#### Problem to work on:
All the entries that follow must be written out again exactly.
━━━ Information given ━━━
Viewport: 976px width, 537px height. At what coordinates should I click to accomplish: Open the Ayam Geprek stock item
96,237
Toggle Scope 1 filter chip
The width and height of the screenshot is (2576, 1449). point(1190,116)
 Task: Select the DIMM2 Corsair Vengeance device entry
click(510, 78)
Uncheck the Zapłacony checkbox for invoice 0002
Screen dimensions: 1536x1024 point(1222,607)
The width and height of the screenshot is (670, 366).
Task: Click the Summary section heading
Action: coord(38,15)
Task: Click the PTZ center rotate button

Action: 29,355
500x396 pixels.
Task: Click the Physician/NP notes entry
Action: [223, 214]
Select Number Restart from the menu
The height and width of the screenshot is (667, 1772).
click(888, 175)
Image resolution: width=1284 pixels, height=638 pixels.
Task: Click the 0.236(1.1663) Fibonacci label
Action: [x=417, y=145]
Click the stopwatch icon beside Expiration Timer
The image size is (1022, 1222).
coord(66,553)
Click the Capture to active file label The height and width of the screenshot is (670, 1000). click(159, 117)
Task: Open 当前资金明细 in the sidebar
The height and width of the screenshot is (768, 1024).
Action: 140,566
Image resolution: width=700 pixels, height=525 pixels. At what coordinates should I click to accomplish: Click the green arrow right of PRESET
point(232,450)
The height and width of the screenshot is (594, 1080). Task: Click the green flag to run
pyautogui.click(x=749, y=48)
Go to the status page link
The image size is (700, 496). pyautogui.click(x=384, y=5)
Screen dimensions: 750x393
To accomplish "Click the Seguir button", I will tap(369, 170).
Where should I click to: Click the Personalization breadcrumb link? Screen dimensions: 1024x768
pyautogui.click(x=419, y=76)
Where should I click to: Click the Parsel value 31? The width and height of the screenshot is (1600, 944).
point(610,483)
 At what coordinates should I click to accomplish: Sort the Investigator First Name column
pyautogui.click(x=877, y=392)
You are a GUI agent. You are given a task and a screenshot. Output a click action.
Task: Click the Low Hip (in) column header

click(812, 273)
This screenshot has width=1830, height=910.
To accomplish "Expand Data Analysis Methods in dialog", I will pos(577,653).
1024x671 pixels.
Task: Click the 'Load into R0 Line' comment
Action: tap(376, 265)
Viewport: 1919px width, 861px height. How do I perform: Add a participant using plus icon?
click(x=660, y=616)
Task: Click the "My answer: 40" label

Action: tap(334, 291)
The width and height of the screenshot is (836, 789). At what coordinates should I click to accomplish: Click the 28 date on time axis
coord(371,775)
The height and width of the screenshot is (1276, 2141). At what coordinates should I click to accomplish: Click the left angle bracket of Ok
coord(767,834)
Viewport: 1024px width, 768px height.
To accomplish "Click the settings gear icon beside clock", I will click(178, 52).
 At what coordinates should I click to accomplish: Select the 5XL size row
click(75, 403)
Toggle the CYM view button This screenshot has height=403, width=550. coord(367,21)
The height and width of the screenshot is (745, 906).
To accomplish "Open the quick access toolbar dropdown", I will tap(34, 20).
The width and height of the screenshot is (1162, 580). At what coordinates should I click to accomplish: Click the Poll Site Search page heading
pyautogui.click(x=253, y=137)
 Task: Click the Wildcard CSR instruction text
━━━
#### Exercise solution:
Viewport: 976px width, 537px height. At what coordinates should I click to accomplish: Open the Ayam Geprek stock item
96,237
Toggle Scope 1 filter chip
The width and height of the screenshot is (2576, 1449). point(1190,116)
 Task: Select the DIMM2 Corsair Vengeance device entry
click(510, 78)
Uncheck the Zapłacony checkbox for invoice 0002
Screen dimensions: 1536x1024 point(1222,607)
The width and height of the screenshot is (670, 366).
Task: Click the Summary section heading
Action: coord(38,15)
Task: Click the PTZ center rotate button

Action: 29,355
500x396 pixels.
Task: Click the Physician/NP notes entry
Action: [223, 214]
Select Number Restart from the menu
The height and width of the screenshot is (667, 1772).
click(888, 175)
Image resolution: width=1284 pixels, height=638 pixels.
Task: Click the 0.236(1.1663) Fibonacci label
Action: [x=417, y=145]
Click the stopwatch icon beside Expiration Timer
The image size is (1022, 1222).
coord(66,553)
Click the Capture to active file label The height and width of the screenshot is (670, 1000). click(159, 117)
Task: Open 当前资金明细 in the sidebar
The height and width of the screenshot is (768, 1024).
Action: 140,566
Image resolution: width=700 pixels, height=525 pixels. At what coordinates should I click to accomplish: Click the green arrow right of PRESET
point(232,450)
The height and width of the screenshot is (594, 1080). Task: Click the green flag to run
pyautogui.click(x=749, y=48)
Go to the status page link
The image size is (700, 496). pyautogui.click(x=384, y=5)
Screen dimensions: 750x393
To accomplish "Click the Seguir button", I will tap(369, 170).
Where should I click to: Click the Personalization breadcrumb link? Screen dimensions: 1024x768
pyautogui.click(x=419, y=76)
Where should I click to: Click the Parsel value 31? The width and height of the screenshot is (1600, 944).
point(610,483)
 At what coordinates should I click to accomplish: Sort the Investigator First Name column
pyautogui.click(x=877, y=392)
You are a GUI agent. You are given a task and a screenshot. Output a click action.
Task: Click the Low Hip (in) column header

click(812, 273)
This screenshot has width=1830, height=910.
To accomplish "Expand Data Analysis Methods in dialog", I will pos(577,653).
1024x671 pixels.
Task: Click the 'Load into R0 Line' comment
Action: tap(376, 265)
Viewport: 1919px width, 861px height. How do I perform: Add a participant using plus icon?
click(x=660, y=616)
Task: Click the "My answer: 40" label

Action: tap(334, 291)
The width and height of the screenshot is (836, 789). At what coordinates should I click to accomplish: Click the 28 date on time axis
coord(371,775)
The height and width of the screenshot is (1276, 2141). At what coordinates should I click to accomplish: Click the left angle bracket of Ok
coord(767,834)
Viewport: 1024px width, 768px height.
To accomplish "Click the settings gear icon beside clock", I will click(178, 52).
 At what coordinates should I click to accomplish: Select the 5XL size row
click(75, 403)
Toggle the CYM view button This screenshot has height=403, width=550. coord(367,21)
The height and width of the screenshot is (745, 906).
To accomplish "Open the quick access toolbar dropdown", I will tap(34, 20).
The width and height of the screenshot is (1162, 580). At what coordinates should I click to accomplish: Click the Poll Site Search page heading
pyautogui.click(x=253, y=137)
 Task: Click the Wildcard CSR instruction text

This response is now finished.